How have PACs and lobbying firms in Washington, D.C. contributed to income inequality?

             One theory about how inequality in America developed to the level it is at today regards politics and the way government policy favors corporations/organized interests. Studies have shown that American policy is significantly influenced by the opinions of those at the top of the income distribution and pro-corporation organized powers, while the rest of the country has little power to push back. The issues that are in the general public’s best interest are often outweighed in Congress by the power of private lobbyists and the interests that they promote. And since lobbyists are generally working for individuals or corporations that are already quite wealthy, the policies passed in Congress can seriously increase income inequality. Democratic candidates for President in 2020 have made this problem clear by repeatedly mentioning the ‘corruption’ in Washington or billionaires controlling the government. The question is then, how did the elite’s economic power allow them to amass so much political power?

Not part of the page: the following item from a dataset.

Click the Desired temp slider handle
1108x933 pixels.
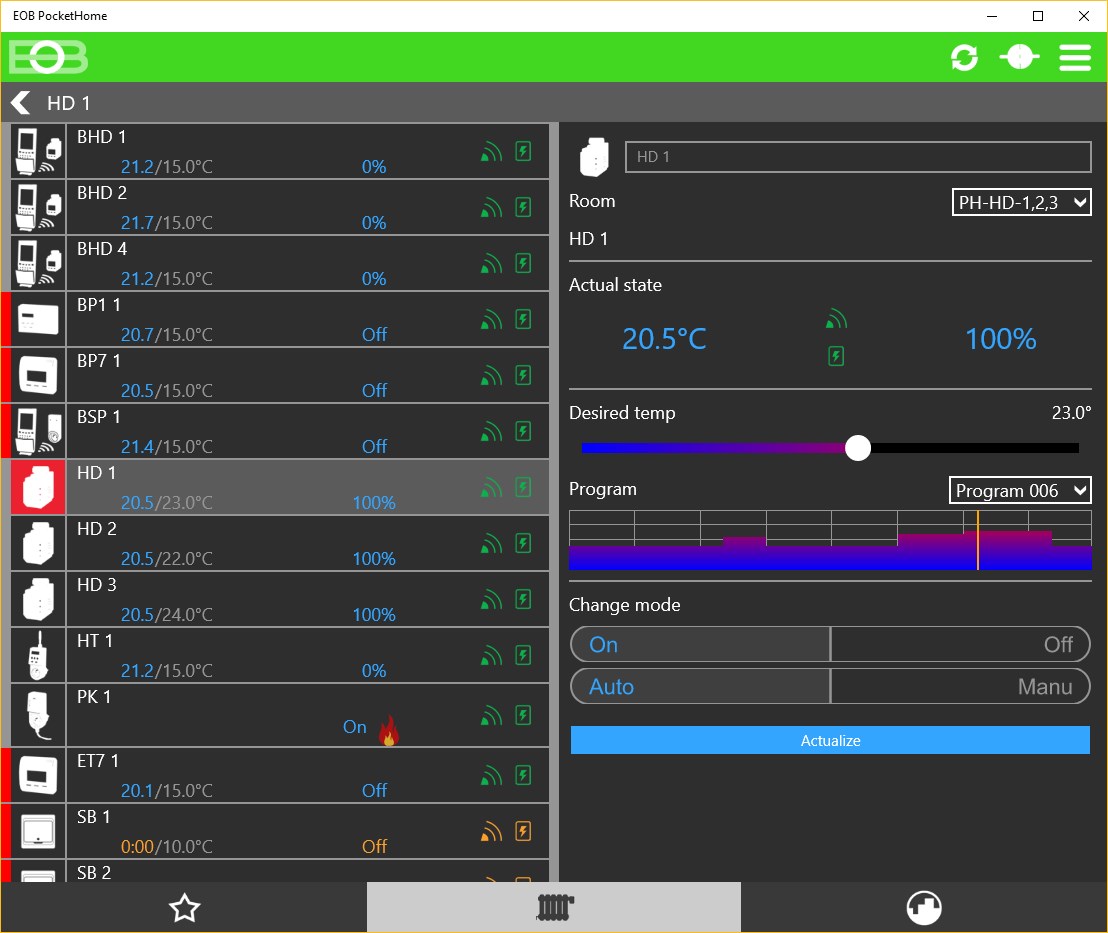(858, 447)
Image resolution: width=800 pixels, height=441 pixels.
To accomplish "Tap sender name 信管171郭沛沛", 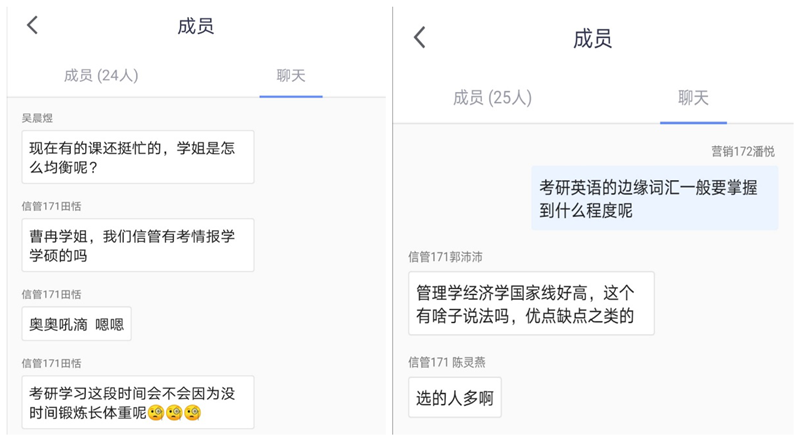I will click(445, 257).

              At the core of the issue seems to be the public’s overall lack of knowledge of anything beyond very basic policy proposals. For instance, a very small proportion of Americans actually know their Representative or Senator’s voting patterns, which means the members of Congress are not always held accountable for voting in their constituents’ best interests. Most citizens also have a limited attention span for any particular issue and do not have the breadth of background knowledge necessary to reliably determine pros and cons of each perspective. Struggles over policy can be incredibly drawn out and difficult, meaning only those with training and patience can consistently achieve their goals. Organizations such as PACs and lobbying firms, including those defending the interests of large corporations and Wall Street, are much more specialized and dedicated than the public, and therefore can effectively target specific moments in the legislative process to make their impact. They can also simply wait until the public has lost interest in the issue to make their move. Most of the United States tends to see elections as more important and interesting than day-to-day politics, but large organizations have the opposite perspective -- in fact, most of the money spent by these groups is on lobbying in the capital, as opposed to on influencing swing state voters.

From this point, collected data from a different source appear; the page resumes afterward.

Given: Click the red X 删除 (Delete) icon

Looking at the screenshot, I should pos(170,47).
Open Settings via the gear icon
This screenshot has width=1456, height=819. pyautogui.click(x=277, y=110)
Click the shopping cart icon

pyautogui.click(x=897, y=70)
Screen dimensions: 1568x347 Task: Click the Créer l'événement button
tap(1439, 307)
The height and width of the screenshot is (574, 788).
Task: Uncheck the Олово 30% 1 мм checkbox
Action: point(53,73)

The main reason that the power of lobbyists is a problem is that they almost always represent businesses or elite individuals as opposed to the majority of Americans. The beginnings of this inequality gap growth were in the early 1970s, when business leaders figured out that they could cooperate with other CEOs of large companies to promote interests of corporations as a whole, in addition to their own specific business. These powerful people formed networks with others who had similar political interests, and used these networks to push their agendas in D.C. During the ‘70s, corporate lobbying, donating, and PAC spending skyrocketed as business leaders found that they could influence policy by spending on congressional races. Candidates also found these donations beneficial, as this era was when costs of running campaigns began drastically increasing, partially due to the rise of TV. Since the ultra-wealthy began exerting their influence, the tax code has grown to be incredibly favorable to the top 0.1%, with the share of income that these citizens pay decreasing steadily and numerous loopholes inserted or protected by ultra-wealthy defenders. If the tax code had stayed the same for the top 0.1% between 1970 and 2000, the top 0.1% would have accounted for only 4.5% of the nation’s total income share in 2000, instead of seeing that number balloon to 7.3%. For the future, there seems to be no chance of this phenomenon changing, given that when poor and rich people disagree on an issue the policy in Congress almost always follows the will of the rich people. This is likely because of the generous donations from the elite or businesses that the candidates rely on. Politics in America turns out not to be truly representative of the overall population, but instead representative of the interests of a select few who are only interested in improving their own wealth. As long as this continues, improving social mobility or decreasing income inequality will be extremely difficult to accomplish on a large scale.
The United States’ democracy is designed to allow all of their citizens to have a say in government policy, yet the rich have no incentive to relinquish the power and wealth that they have amassed over the last 50 or so years. It is so difficult to pass any kind of legislation, with the various bureaucratic hurdles in Congress, and it is even more difficult to pass a law that decreases income inequality when an enormous amount of money is dedicated to preserving the laws which benefit the wealthy. This must change in order to successfully reduce the wealth gap between the ultra-elite Americans and the rest of the nation.

Works Cited

Hacker, Jacob S., and Paul Pierson. Winner-Take-All Politics: How Washington Made the Rich Richer - and Turned Its Back on the Middle Class. Simon & Schuster, 2011.